Apple sinks to new levels of stupid in South Park App Store row

Ever since the App Store opened for submissions, Apple’s been—and this is perhaps the most charitable description—inconsistent. Although I disagree with the regular statements from Apple’s competition about walled gardens (and Ballmer recently arguing, without a hint of irony, that iPhone is stifling innovation, and if only everyone was using Windows Mobile, they’d have more choice), whoever at Apple is dictating policy regarding App Store submission needs a good swift kick in the nuts.

Apple hit the news when it denied Podcaster entry to the App Store last September. The bizarre argument was that it duplicated functionality of an existing Apple app, but not one on the iPhone—instead, Podcaster wasn’t allowed distribution because, in part, it duplicated functionality in the desktop version of iTunes.

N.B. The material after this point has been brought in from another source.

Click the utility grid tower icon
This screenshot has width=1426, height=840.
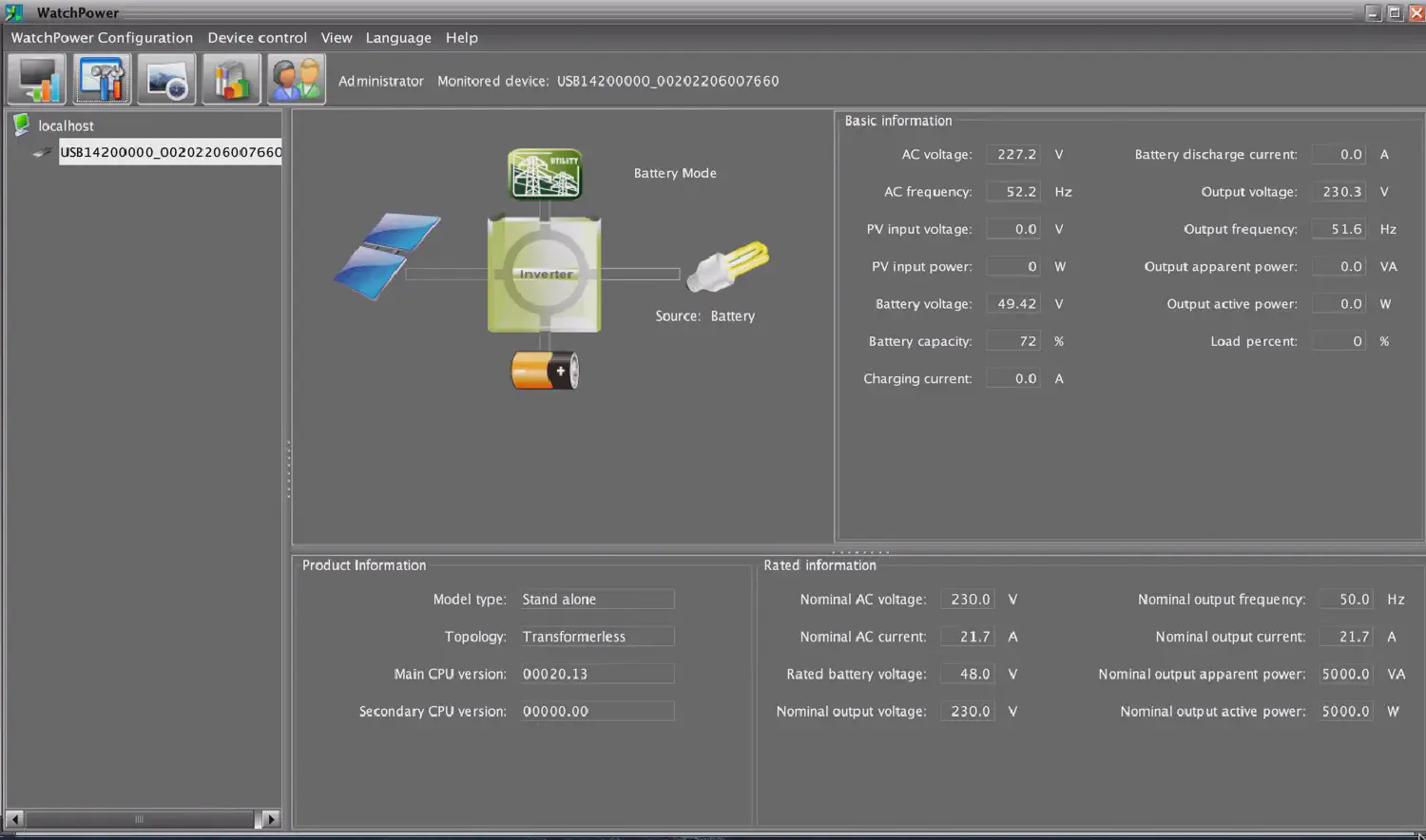pyautogui.click(x=545, y=174)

Now, however, Apple has descended to new levels of stupid. In development since last autumn, the South Park app has now been rejected without ceremony. Apple’s reasoning? The content is “potentially offensive”.

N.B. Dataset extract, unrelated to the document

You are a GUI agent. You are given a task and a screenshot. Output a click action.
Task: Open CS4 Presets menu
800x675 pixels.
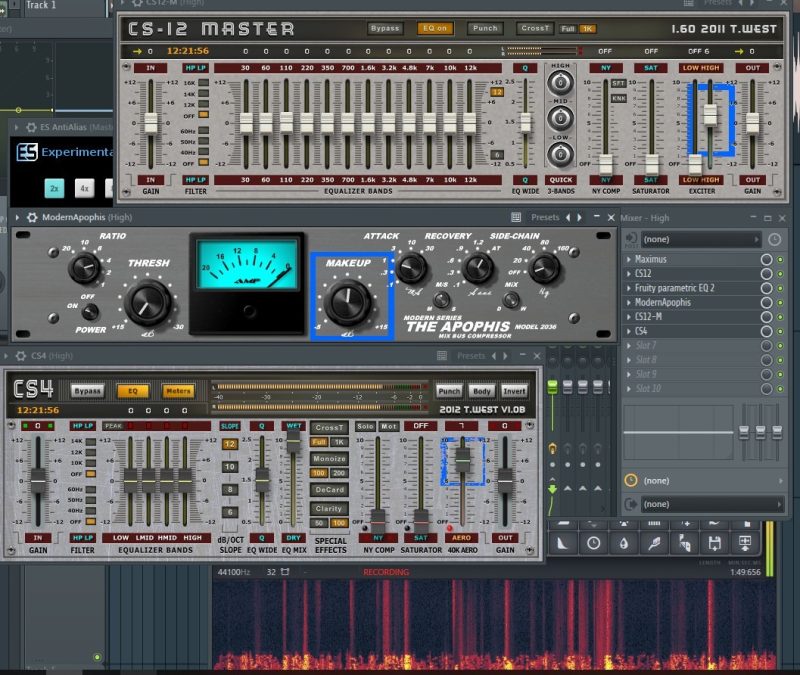[x=471, y=356]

In itself, this is understandable. But when you look at the iPhone ‘ecosystem’, the decision is nothing short of batsh*t crazy.

Reason 1: South Park episodes are available to buy in full in the iTunes Store, and they happily play on—you guessed it—an iPhone.

Reason 2: South Park may have plenty of somewhat offensive and puerile moments, but that is at least a veneer over a satirical and cunningly intelligent cartoon. That, however, can’t be said of the slew of boob-jiggle and fart apps that Apple’s happily allowed into the App Store of late. Way to be consistent, Apple!

Reason 3: I’m an adult. No, really. Lots of people who own iPhones are also adults. No, no, it’s actually true. To that extent, it’s a bit rich of Apple to take the ‘offensive’ line with a cartoon that’s shown on television—it’s not like Parker and Stone thought: “You know what? Let’s change South Park, just for iPhone! Its new name shall be Gimp Chainsaw Blood Gouge Sex Death Park!”.

So, Apple, with a slightly edgy but perfectly safe app, let people decide for themselves whether to buy it. After all, I suspect the vast majority of people buying a South Park app are actually going to be South Park fans, and they’ll only take offence if it’s rubbish.

The App Store is undoubtedly iPhone’s killer app, but if Apple keeps indiscriminately knifing apps for no real reason—and high-profile ones at that—it’s going to be iPhone’s killer. It’ll only be so long before rivals start to catch up, and although I’ve no doubt that the Microsoft App Store won’t be as good as Apple’s, it’ll be ‘good enough’ for many. If Apple’s still playing the stupid card when that happens, a whole bunch of people will be yelling “screw you guys,” ditching their iPhones and going elsewhere.